Nothing past the line containing "You are a computer-use agent. Viewport: 857px" belongs in the output. Copy exactly every line of the data below from the first up to and including it.

(Pixel coordinate grounding data)
──────────

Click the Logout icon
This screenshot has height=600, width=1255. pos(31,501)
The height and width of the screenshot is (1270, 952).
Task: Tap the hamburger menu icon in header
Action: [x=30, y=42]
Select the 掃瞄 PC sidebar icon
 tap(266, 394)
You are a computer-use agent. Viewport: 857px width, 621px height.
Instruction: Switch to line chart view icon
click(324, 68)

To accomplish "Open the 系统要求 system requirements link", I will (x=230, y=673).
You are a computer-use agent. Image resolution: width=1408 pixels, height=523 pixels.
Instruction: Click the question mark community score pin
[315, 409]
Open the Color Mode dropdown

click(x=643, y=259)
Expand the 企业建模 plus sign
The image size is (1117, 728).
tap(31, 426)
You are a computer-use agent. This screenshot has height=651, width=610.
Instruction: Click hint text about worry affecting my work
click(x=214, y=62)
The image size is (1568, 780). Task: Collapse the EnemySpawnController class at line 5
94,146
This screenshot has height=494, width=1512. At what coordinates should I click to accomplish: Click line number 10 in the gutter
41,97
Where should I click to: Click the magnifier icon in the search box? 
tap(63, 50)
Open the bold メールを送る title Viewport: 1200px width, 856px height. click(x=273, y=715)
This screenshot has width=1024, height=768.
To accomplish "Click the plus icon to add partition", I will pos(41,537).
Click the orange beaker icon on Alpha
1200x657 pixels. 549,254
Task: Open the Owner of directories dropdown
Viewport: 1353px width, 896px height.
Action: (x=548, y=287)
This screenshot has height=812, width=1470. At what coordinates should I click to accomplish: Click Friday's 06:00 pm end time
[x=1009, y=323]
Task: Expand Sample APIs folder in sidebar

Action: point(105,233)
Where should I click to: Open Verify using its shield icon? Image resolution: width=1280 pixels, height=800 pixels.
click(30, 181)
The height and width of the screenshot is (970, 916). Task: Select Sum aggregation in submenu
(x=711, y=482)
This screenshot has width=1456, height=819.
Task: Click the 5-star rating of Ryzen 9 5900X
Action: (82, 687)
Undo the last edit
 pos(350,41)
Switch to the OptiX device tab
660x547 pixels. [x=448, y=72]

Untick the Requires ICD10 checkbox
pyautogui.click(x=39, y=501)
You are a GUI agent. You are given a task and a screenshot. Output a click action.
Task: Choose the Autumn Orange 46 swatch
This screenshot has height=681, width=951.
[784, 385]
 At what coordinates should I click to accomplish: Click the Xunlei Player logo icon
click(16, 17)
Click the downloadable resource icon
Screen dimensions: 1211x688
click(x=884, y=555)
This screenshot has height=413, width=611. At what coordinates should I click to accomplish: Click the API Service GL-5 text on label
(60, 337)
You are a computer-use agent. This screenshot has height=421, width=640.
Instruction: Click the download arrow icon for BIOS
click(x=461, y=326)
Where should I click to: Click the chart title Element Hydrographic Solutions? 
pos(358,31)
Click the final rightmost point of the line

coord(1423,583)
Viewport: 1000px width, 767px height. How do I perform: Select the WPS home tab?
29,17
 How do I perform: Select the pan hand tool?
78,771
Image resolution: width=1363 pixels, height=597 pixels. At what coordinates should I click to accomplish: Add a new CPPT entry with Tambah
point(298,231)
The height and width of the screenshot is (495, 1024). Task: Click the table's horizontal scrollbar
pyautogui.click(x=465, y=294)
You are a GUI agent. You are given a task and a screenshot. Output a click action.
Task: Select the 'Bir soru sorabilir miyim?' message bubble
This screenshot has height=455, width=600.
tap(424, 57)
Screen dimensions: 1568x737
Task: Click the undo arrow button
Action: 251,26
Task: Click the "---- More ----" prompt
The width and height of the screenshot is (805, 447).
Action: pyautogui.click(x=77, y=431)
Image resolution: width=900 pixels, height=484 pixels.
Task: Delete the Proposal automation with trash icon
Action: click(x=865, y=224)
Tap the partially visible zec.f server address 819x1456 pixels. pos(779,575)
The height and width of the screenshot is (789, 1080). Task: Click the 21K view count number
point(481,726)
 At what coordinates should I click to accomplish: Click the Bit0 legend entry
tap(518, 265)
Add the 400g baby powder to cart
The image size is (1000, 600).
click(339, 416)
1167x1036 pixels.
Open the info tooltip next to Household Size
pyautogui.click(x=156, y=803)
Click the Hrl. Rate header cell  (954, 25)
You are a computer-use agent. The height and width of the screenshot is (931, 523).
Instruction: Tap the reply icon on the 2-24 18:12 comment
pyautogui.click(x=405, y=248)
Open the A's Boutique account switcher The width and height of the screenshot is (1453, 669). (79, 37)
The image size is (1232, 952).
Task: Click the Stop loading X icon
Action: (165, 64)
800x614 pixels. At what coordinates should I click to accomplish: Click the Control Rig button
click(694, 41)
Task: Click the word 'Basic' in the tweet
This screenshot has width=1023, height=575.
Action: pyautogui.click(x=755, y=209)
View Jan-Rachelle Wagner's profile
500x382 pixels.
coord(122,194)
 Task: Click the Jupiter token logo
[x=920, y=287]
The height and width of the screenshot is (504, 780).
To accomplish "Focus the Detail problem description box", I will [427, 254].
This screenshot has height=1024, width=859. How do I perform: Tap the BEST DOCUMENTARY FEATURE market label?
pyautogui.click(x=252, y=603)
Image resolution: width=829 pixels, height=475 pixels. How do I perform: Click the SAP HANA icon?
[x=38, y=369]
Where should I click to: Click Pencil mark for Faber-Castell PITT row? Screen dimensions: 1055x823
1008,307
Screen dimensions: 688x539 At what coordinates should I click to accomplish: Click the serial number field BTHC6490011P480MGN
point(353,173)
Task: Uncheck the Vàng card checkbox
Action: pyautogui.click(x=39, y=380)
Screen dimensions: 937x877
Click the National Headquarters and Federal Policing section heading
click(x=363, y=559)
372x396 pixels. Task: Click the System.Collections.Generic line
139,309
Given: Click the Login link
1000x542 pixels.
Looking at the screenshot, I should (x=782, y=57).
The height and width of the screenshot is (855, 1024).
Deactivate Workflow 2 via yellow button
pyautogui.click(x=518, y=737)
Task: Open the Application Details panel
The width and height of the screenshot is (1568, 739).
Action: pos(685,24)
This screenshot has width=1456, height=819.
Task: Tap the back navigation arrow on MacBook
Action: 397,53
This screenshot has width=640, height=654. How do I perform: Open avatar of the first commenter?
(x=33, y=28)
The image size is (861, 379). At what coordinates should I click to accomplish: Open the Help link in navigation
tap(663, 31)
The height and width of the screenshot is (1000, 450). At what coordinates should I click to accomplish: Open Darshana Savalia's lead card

──────────

§ **Solution for this exercise**
Click the Logout icon
This screenshot has height=600, width=1255. pos(31,501)
The height and width of the screenshot is (1270, 952).
Task: Tap the hamburger menu icon in header
Action: [x=30, y=42]
Select the 掃瞄 PC sidebar icon
 tap(266, 394)
You are a computer-use agent. Viewport: 857px width, 621px height.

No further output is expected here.